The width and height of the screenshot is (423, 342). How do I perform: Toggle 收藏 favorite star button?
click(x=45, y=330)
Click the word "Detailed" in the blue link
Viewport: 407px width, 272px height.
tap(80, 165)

---------------

Prompt: Copy out the material above word for word, line by line.

Reply:
The width and height of the screenshot is (423, 342). How do I perform: Toggle 收藏 favorite star button?
click(x=45, y=330)
Click the word "Detailed" in the blue link
Viewport: 407px width, 272px height.
tap(80, 165)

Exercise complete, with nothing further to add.